Here is just generally one such example:

How do you handle students who speak to you in ways they would never speak to a male teacher? For example, I just had a Zoom meeting with a student. I thought he wanted to ask content questions; instead, he told me how the way I have my class set up doesn't work for him.

I do know there are studies showing problems with student evals being baised against women and minorities, so there is some difference in experiences.

However, when a colleague mentions this to someone of that group (i.e. female prof. complaining to male colleague, black prof. complaining to white colleague, etc.), what is an appropriate way, or the expected way, to respond?

On one hand, I wouldn't want to be dismissive of their experience and how they feel. On the other hand, I wouldn't want someone to feel that they are being targeted/treated unfairly for something out of their control. Having lived in many countries, it personally never felt good (and would often ruin my day) to think it was because of race/ethnicity that someone was treating me poorly, and I did find comfort knowing they were just in general a rude person to everyone. However, my own experience may not be generalizable.

INFORMATION SUPPLIED:
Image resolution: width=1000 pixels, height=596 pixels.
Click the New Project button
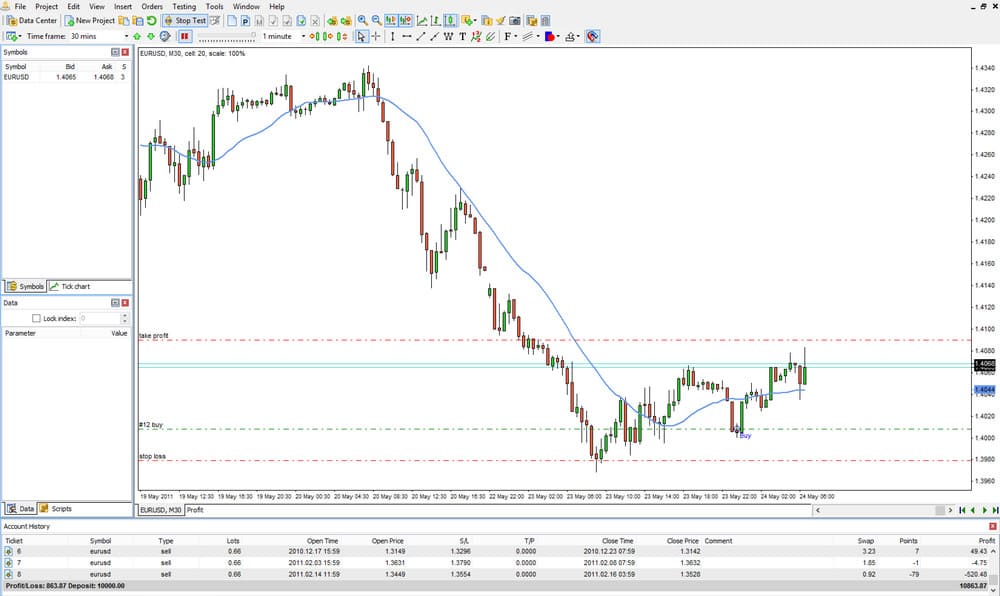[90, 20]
...
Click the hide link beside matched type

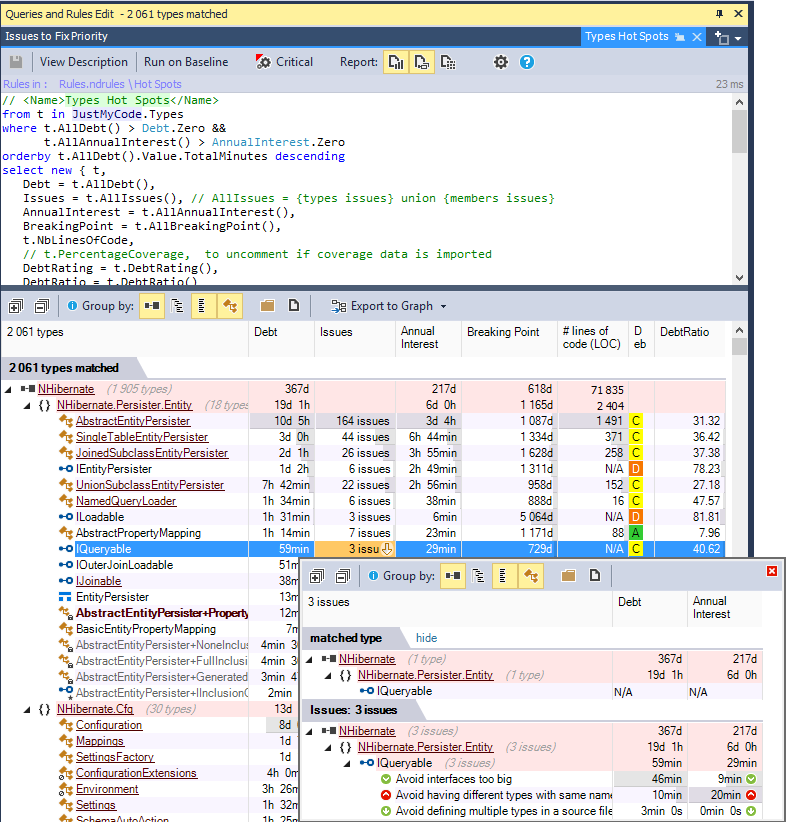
* * *
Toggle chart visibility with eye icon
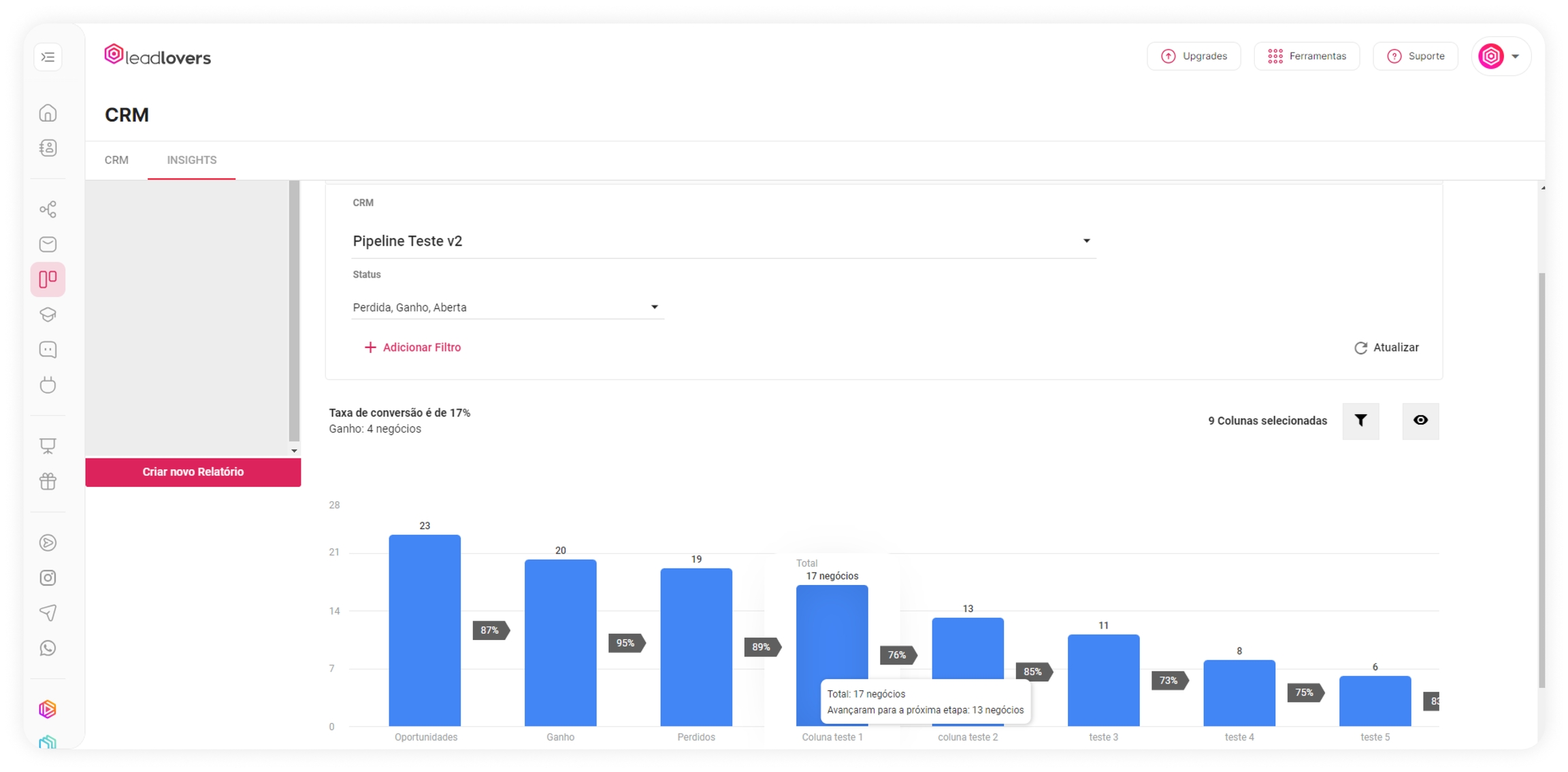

OBJECTIVE A: Name every distinct noun in the post on responding to colleagues' bias complaints that refers to a person by an academic role, giving each one once.
OBJECTIVE B: From the post on responding to colleagues' bias complaints, repeat the passage that begins at the words "However, when a" and stops after "not be generalizable.".
OBJECTIVE C: Go on with the post on responding to colleagues' bias complaints, picking up after its final sentence.

EXPECTED ANSWER A: student, teacher, colleague, prof.

EXPECTED ANSWER B:
However, when a colleague mentions this to someone of that group (i.e. female prof. complaining to male colleague, black prof. complaining to white colleague, etc.), what is an appropriate way, or the expected way, to respond?

On one hand, I wouldn't want to be dismissive of their experience and how they feel. On the other hand, I wouldn't want someone to feel that they are being targeted/treated unfairly for something out of their control. Having lived in many countries, it personally never felt good (and would often ruin my day) to think it was because of race/ethnicity that someone was treating me poorly, and I did find comfort knowing they were just in general a rude person to everyone. However, my own experience may not be generalizable.

EXPECTED ANSWER C:
So the two extremes of the situation seem to be:

  1. Respond by sympathizing, saying sorry this is happening to you, and leave it there. If trying to actually help and give advice on what to change, may seem like blaming the person.
  2. Respond by letting them know its not just happening to them, implying its not because of their personal trait but rather the student/others fault in general. This at the risk of seeming dismissive of their experience.

What would be a helpful approach to such a situation.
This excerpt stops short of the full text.